■ Required work
Would you retype all of these records exactly?

■ Working data
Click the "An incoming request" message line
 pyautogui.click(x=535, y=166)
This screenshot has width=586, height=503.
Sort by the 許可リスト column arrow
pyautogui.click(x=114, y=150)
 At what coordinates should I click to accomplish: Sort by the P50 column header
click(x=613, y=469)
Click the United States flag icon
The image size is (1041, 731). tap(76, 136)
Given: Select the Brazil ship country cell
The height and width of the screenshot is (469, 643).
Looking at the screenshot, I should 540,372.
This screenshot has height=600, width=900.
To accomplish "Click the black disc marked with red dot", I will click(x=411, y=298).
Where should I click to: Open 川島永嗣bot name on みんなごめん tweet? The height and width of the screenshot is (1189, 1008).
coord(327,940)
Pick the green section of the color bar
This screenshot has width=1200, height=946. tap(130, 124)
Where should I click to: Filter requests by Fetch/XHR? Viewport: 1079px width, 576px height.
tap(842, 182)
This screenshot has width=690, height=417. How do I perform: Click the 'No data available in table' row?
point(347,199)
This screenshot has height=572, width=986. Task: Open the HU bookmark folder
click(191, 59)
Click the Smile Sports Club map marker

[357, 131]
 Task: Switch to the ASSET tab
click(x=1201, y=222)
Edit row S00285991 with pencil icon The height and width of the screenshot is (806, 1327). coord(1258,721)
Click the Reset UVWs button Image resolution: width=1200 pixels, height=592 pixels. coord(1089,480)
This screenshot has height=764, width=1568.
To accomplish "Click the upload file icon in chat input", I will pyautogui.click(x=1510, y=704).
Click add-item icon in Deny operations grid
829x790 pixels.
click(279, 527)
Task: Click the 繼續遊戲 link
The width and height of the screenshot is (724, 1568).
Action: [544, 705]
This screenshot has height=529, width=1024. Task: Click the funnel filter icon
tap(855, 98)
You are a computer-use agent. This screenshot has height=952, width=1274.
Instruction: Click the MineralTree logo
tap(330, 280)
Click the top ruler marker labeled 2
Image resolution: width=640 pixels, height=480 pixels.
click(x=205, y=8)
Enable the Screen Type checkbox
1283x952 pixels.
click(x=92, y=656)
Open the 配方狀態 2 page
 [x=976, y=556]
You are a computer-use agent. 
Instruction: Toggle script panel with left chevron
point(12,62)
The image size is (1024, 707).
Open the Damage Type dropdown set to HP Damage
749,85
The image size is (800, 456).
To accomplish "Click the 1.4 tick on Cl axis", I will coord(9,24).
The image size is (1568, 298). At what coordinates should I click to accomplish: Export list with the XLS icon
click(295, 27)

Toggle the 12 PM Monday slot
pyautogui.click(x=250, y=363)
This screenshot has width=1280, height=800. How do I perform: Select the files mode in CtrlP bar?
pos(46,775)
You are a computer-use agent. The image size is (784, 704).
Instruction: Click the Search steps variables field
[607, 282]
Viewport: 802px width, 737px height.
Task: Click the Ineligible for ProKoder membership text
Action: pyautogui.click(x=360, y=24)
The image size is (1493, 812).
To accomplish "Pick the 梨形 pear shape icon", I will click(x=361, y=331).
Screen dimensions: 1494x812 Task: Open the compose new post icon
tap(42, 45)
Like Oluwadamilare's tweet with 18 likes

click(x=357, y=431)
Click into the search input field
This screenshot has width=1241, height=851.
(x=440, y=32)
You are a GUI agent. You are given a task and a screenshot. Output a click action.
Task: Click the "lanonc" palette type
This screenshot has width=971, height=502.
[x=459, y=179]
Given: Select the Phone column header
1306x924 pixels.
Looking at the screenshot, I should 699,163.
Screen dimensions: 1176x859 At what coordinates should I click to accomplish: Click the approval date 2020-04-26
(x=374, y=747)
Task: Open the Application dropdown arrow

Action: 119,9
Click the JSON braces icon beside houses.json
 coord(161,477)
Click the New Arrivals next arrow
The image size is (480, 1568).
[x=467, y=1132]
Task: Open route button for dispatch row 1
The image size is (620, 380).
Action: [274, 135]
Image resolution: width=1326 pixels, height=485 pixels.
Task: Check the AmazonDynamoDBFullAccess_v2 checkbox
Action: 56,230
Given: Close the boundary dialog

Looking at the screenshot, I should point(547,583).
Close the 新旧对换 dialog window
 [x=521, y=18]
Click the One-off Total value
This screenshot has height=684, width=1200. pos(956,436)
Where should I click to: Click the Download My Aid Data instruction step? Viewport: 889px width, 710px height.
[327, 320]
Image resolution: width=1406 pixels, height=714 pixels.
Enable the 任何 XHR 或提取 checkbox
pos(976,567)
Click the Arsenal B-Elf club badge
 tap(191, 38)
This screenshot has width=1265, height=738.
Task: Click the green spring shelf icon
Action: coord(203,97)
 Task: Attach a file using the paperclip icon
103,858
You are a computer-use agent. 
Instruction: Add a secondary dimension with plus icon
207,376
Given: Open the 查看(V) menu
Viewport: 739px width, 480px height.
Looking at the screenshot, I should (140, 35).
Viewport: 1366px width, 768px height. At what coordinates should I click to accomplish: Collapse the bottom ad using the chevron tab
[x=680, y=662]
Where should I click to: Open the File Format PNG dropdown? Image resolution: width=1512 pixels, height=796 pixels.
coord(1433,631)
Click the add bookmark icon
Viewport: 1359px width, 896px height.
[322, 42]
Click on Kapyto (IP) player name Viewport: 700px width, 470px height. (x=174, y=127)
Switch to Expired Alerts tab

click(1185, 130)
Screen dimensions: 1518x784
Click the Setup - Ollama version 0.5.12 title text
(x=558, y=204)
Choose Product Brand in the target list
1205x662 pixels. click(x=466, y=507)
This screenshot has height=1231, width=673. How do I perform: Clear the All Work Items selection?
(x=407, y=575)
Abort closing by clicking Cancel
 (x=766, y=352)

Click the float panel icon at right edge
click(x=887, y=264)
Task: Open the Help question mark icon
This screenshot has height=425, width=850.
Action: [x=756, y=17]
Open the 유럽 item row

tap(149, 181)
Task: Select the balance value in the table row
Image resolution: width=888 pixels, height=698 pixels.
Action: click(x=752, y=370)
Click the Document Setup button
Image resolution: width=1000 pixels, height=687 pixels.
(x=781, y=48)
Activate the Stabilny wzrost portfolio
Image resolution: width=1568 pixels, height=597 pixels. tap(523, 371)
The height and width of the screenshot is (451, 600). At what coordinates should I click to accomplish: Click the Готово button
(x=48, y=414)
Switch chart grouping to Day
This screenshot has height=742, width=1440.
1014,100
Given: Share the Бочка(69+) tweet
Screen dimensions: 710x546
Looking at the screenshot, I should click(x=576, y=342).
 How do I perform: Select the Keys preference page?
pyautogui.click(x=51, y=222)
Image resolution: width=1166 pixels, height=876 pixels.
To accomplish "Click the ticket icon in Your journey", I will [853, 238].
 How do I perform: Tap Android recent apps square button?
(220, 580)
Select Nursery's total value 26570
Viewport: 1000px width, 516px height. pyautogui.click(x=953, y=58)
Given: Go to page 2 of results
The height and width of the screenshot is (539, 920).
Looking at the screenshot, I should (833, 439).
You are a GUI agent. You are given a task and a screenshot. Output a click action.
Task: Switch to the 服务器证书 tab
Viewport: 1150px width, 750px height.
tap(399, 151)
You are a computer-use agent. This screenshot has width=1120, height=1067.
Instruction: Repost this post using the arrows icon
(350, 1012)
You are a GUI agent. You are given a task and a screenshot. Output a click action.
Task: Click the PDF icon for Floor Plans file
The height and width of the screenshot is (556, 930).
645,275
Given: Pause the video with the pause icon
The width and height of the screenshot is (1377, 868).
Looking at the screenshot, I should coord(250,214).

■ Exercise answer
Click the "An incoming request" message line
 pyautogui.click(x=535, y=166)
This screenshot has width=586, height=503.
Sort by the 許可リスト column arrow
pyautogui.click(x=114, y=150)
 At what coordinates should I click to accomplish: Sort by the P50 column header
click(x=613, y=469)
Click the United States flag icon
The image size is (1041, 731). tap(76, 136)
Given: Select the Brazil ship country cell
The height and width of the screenshot is (469, 643).
Looking at the screenshot, I should 540,372.
This screenshot has height=600, width=900.
To accomplish "Click the black disc marked with red dot", I will click(x=411, y=298).
Where should I click to: Open 川島永嗣bot name on みんなごめん tweet? The height and width of the screenshot is (1189, 1008).
coord(327,940)
Pick the green section of the color bar
This screenshot has width=1200, height=946. tap(130, 124)
Where should I click to: Filter requests by Fetch/XHR? Viewport: 1079px width, 576px height.
tap(842, 182)
This screenshot has width=690, height=417. How do I perform: Click the 'No data available in table' row?
point(347,199)
This screenshot has height=572, width=986. Task: Open the HU bookmark folder
click(191, 59)
Click the Smile Sports Club map marker

[357, 131]
 Task: Switch to the ASSET tab
click(x=1201, y=222)
Edit row S00285991 with pencil icon The height and width of the screenshot is (806, 1327). coord(1258,721)
Click the Reset UVWs button Image resolution: width=1200 pixels, height=592 pixels. coord(1089,480)
This screenshot has height=764, width=1568.
To accomplish "Click the upload file icon in chat input", I will pyautogui.click(x=1510, y=704).
Click add-item icon in Deny operations grid
829x790 pixels.
click(279, 527)
Task: Click the 繼續遊戲 link
The width and height of the screenshot is (724, 1568).
Action: [544, 705]
This screenshot has height=529, width=1024. Task: Click the funnel filter icon
tap(855, 98)
You are a computer-use agent. This screenshot has height=952, width=1274.
Instruction: Click the MineralTree logo
tap(330, 280)
Click the top ruler marker labeled 2
Image resolution: width=640 pixels, height=480 pixels.
click(x=205, y=8)
Enable the Screen Type checkbox
1283x952 pixels.
click(x=92, y=656)
Open the 配方狀態 2 page
 [x=976, y=556]
You are a computer-use agent. 
Instruction: Toggle script panel with left chevron
point(12,62)
The image size is (1024, 707).
Open the Damage Type dropdown set to HP Damage
749,85
The image size is (800, 456).
To accomplish "Click the 1.4 tick on Cl axis", I will coord(9,24).
The image size is (1568, 298). At what coordinates should I click to accomplish: Export list with the XLS icon
click(295, 27)

Toggle the 12 PM Monday slot
pyautogui.click(x=250, y=363)
This screenshot has width=1280, height=800. How do I perform: Select the files mode in CtrlP bar?
pos(46,775)
You are a computer-use agent. The image size is (784, 704).
Instruction: Click the Search steps variables field
[607, 282]
Viewport: 802px width, 737px height.
Task: Click the Ineligible for ProKoder membership text
Action: pyautogui.click(x=360, y=24)
The image size is (1493, 812).
To accomplish "Pick the 梨形 pear shape icon", I will click(x=361, y=331).
Screen dimensions: 1494x812 Task: Open the compose new post icon
tap(42, 45)
Like Oluwadamilare's tweet with 18 likes

click(x=357, y=431)
Click into the search input field
This screenshot has width=1241, height=851.
(x=440, y=32)
You are a GUI agent. You are given a task and a screenshot. Output a click action.
Task: Click the "lanonc" palette type
This screenshot has width=971, height=502.
[x=459, y=179]
Given: Select the Phone column header
1306x924 pixels.
Looking at the screenshot, I should 699,163.
Screen dimensions: 1176x859 At what coordinates should I click to accomplish: Click the approval date 2020-04-26
(x=374, y=747)
Task: Open the Application dropdown arrow

Action: 119,9
Click the JSON braces icon beside houses.json
 coord(161,477)
Click the New Arrivals next arrow
The image size is (480, 1568).
[x=467, y=1132]
Task: Open route button for dispatch row 1
The image size is (620, 380).
Action: [274, 135]
Image resolution: width=1326 pixels, height=485 pixels.
Task: Check the AmazonDynamoDBFullAccess_v2 checkbox
Action: 56,230
Given: Close the boundary dialog

Looking at the screenshot, I should point(547,583).
Close the 新旧对换 dialog window
 [x=521, y=18]
Click the One-off Total value
This screenshot has height=684, width=1200. pos(956,436)
Where should I click to: Click the Download My Aid Data instruction step? Viewport: 889px width, 710px height.
[327, 320]
Image resolution: width=1406 pixels, height=714 pixels.
Enable the 任何 XHR 或提取 checkbox
pos(976,567)
Click the Arsenal B-Elf club badge
 tap(191, 38)
This screenshot has width=1265, height=738.
Task: Click the green spring shelf icon
Action: coord(203,97)
 Task: Attach a file using the paperclip icon
103,858
You are a computer-use agent. 
Instruction: Add a secondary dimension with plus icon
207,376
Given: Open the 查看(V) menu
Viewport: 739px width, 480px height.
Looking at the screenshot, I should (140, 35).
Viewport: 1366px width, 768px height. At what coordinates should I click to accomplish: Collapse the bottom ad using the chevron tab
[x=680, y=662]
Where should I click to: Open the File Format PNG dropdown? Image resolution: width=1512 pixels, height=796 pixels.
coord(1433,631)
Click the add bookmark icon
Viewport: 1359px width, 896px height.
[322, 42]
Click on Kapyto (IP) player name Viewport: 700px width, 470px height. (x=174, y=127)
Switch to Expired Alerts tab

click(1185, 130)
Screen dimensions: 1518x784
Click the Setup - Ollama version 0.5.12 title text
(x=558, y=204)
Choose Product Brand in the target list
1205x662 pixels. click(x=466, y=507)
This screenshot has height=1231, width=673. How do I perform: Clear the All Work Items selection?
(x=407, y=575)
Abort closing by clicking Cancel
 (x=766, y=352)

Click the float panel icon at right edge
click(x=887, y=264)
Task: Open the Help question mark icon
This screenshot has height=425, width=850.
Action: [x=756, y=17]
Open the 유럽 item row

tap(149, 181)
Task: Select the balance value in the table row
Image resolution: width=888 pixels, height=698 pixels.
Action: click(x=752, y=370)
Click the Document Setup button
Image resolution: width=1000 pixels, height=687 pixels.
(x=781, y=48)
Activate the Stabilny wzrost portfolio
Image resolution: width=1568 pixels, height=597 pixels. tap(523, 371)
The height and width of the screenshot is (451, 600). At what coordinates should I click to accomplish: Click the Готово button
(x=48, y=414)
Switch chart grouping to Day
This screenshot has height=742, width=1440.
1014,100
Given: Share the Бочка(69+) tweet
Screen dimensions: 710x546
Looking at the screenshot, I should click(x=576, y=342).
 How do I perform: Select the Keys preference page?
pyautogui.click(x=51, y=222)
Image resolution: width=1166 pixels, height=876 pixels.
To accomplish "Click the ticket icon in Your journey", I will [853, 238].
 How do I perform: Tap Android recent apps square button?
(220, 580)
Select Nursery's total value 26570
Viewport: 1000px width, 516px height. pyautogui.click(x=953, y=58)
Given: Go to page 2 of results
The height and width of the screenshot is (539, 920).
Looking at the screenshot, I should (833, 439).
You are a GUI agent. You are given a task and a screenshot. Output a click action.
Task: Switch to the 服务器证书 tab
Viewport: 1150px width, 750px height.
tap(399, 151)
You are a computer-use agent. This screenshot has width=1120, height=1067.
Instruction: Repost this post using the arrows icon
(350, 1012)
You are a GUI agent. You are given a task and a screenshot. Output a click action.
Task: Click the PDF icon for Floor Plans file
The height and width of the screenshot is (556, 930).
645,275
Given: Pause the video with the pause icon
The width and height of the screenshot is (1377, 868).
Looking at the screenshot, I should coord(250,214).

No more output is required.